====== SOURCE MATERIAL ======

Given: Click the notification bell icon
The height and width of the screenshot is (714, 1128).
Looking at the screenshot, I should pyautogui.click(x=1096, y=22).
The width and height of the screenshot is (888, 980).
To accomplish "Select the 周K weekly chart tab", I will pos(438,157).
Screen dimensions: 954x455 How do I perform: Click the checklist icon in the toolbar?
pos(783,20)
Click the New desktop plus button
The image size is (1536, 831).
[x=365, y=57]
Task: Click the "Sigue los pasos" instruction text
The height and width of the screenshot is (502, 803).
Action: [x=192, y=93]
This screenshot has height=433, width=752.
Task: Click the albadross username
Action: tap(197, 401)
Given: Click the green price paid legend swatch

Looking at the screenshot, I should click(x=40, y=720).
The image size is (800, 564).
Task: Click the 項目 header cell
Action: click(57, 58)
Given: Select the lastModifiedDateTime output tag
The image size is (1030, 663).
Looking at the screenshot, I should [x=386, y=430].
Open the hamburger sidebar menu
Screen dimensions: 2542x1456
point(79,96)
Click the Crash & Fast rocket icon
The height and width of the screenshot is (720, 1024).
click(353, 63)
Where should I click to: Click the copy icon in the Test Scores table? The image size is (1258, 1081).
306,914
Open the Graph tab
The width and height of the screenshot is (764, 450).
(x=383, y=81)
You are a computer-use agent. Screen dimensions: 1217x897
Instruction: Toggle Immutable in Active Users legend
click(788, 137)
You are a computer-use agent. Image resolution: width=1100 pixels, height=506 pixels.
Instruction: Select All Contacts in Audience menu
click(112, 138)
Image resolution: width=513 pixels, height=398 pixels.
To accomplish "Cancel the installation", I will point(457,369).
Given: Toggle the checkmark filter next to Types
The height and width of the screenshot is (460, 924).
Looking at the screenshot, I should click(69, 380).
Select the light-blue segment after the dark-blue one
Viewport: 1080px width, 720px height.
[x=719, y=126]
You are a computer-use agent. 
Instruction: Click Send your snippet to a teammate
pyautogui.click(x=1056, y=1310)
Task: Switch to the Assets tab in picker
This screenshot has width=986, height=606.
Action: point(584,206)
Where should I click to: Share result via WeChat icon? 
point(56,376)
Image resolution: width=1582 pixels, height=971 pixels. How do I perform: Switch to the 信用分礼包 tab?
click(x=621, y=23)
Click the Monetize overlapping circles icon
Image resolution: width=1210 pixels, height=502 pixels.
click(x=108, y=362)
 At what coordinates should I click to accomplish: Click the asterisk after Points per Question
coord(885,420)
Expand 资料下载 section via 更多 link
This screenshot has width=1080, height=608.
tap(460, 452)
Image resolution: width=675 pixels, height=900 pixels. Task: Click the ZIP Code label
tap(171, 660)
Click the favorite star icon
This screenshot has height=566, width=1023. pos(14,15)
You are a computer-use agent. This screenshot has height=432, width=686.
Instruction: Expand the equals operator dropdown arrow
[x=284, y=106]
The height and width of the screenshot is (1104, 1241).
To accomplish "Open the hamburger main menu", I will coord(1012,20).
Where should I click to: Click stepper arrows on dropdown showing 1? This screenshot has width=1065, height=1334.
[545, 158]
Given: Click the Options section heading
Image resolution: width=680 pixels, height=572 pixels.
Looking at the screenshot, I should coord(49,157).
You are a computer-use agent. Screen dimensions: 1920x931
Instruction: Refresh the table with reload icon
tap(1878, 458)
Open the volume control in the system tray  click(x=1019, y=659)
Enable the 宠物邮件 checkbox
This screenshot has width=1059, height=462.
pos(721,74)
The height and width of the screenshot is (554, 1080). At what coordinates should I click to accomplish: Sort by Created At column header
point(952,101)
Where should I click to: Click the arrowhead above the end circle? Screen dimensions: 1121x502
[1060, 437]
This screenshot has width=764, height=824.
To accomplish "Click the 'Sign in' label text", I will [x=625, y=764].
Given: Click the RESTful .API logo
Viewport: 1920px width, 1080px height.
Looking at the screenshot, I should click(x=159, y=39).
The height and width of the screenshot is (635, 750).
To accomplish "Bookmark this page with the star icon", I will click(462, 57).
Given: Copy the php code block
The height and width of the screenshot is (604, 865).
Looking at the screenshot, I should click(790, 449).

======

TASK ITEM
From the data above, return every line from the line that has "The height and width of the screenshot is (460, 924)." up to and including the line that has "Task: Switch to the Assets tab in picker", exactly.

EXERCISE SOLUTION
The height and width of the screenshot is (460, 924).
Looking at the screenshot, I should click(69, 380).
Select the light-blue segment after the dark-blue one
Viewport: 1080px width, 720px height.
[x=719, y=126]
You are a computer-use agent. 
Instruction: Click Send your snippet to a teammate
pyautogui.click(x=1056, y=1310)
Task: Switch to the Assets tab in picker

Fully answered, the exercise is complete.